Aim of our study was to determine whether an adeno-associated-viral vector (AAV) mediated gene transfer of the intact desmin cDNA can either prevent or slow-down the development of cardiomyopathy in desmin-deficient (des-KO) mice.
Methods: murine desmin cDNA under the control of the TNNT2 promoter was packaged into AAV serotype 9 capsids and were intravenously injected into adult des-KO mice. AAV9-luciferase vectors were used as controls. Left ventricular function was monitored using echocardiography before vector application and 3 months, 6 months and 9 months after treatment. After left heart catheterisation to assess pressure-volume (PV)-loops mice were sacrificed after 10 months for histological and molecular analyses.
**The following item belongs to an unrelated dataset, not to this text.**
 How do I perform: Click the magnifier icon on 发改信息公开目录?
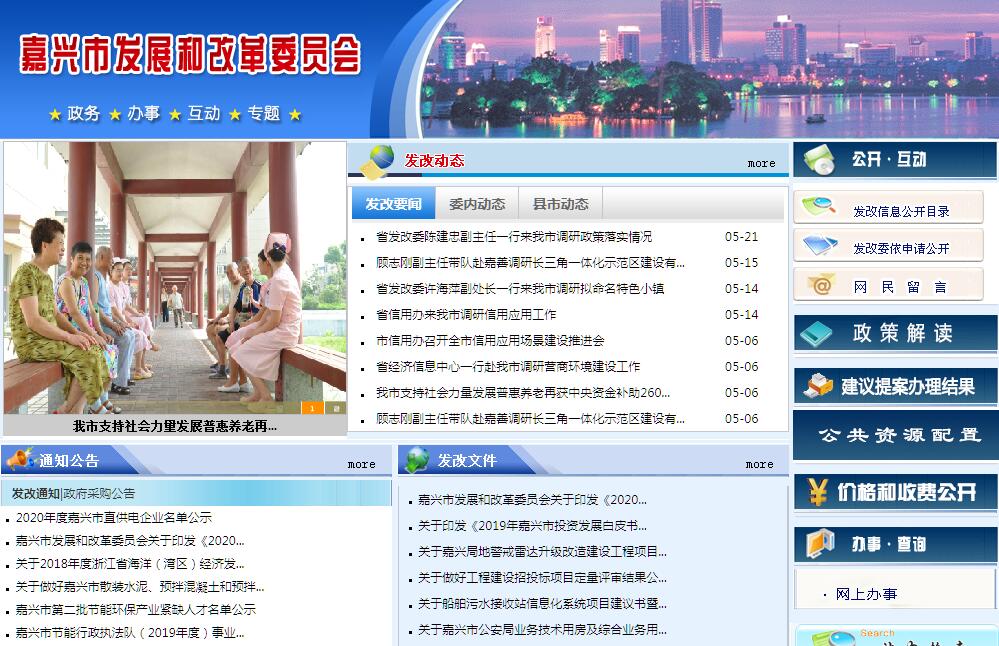(x=820, y=208)
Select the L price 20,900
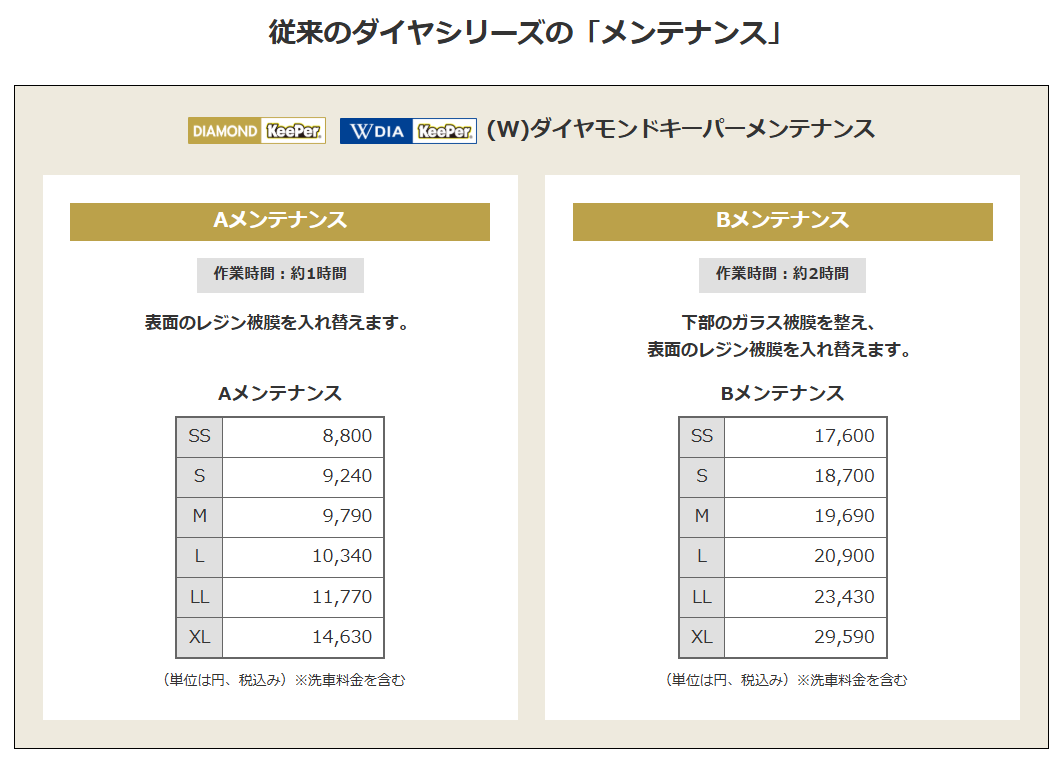 point(844,556)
Results: AAV9-mediated transfer of the desmin cDNA resulted in an efficient reconstitution of desmin with intact intercalated discs. Echocardiographic analyzes revealed a fractional shortening of 38 + 4% (n=10) in desmin deficient mice treated with desmin cDNA compared to 28 + 4% (n=9) in AAV9-luciferase control-treated mice (1-way ANOVA, p < 0.05). PV-loops showed significant improvement in cardiac contractility with increased dp/dtmax in AAV9-desmin-treated mice 7742 + 539 mmHg/sec (n=7) compared to luciferase-treated mice 5901 + 466 mmHg/sec (n=9) suggesting an amelioration of the cardiomyopathy phenotype in AAV9-desmin-treated mice.
Conclusion: Our study establishes an approach to specifically treat desmin-related cardiomyopathy by targeting gene expression into the myocardium through systemic application of AAV vectors.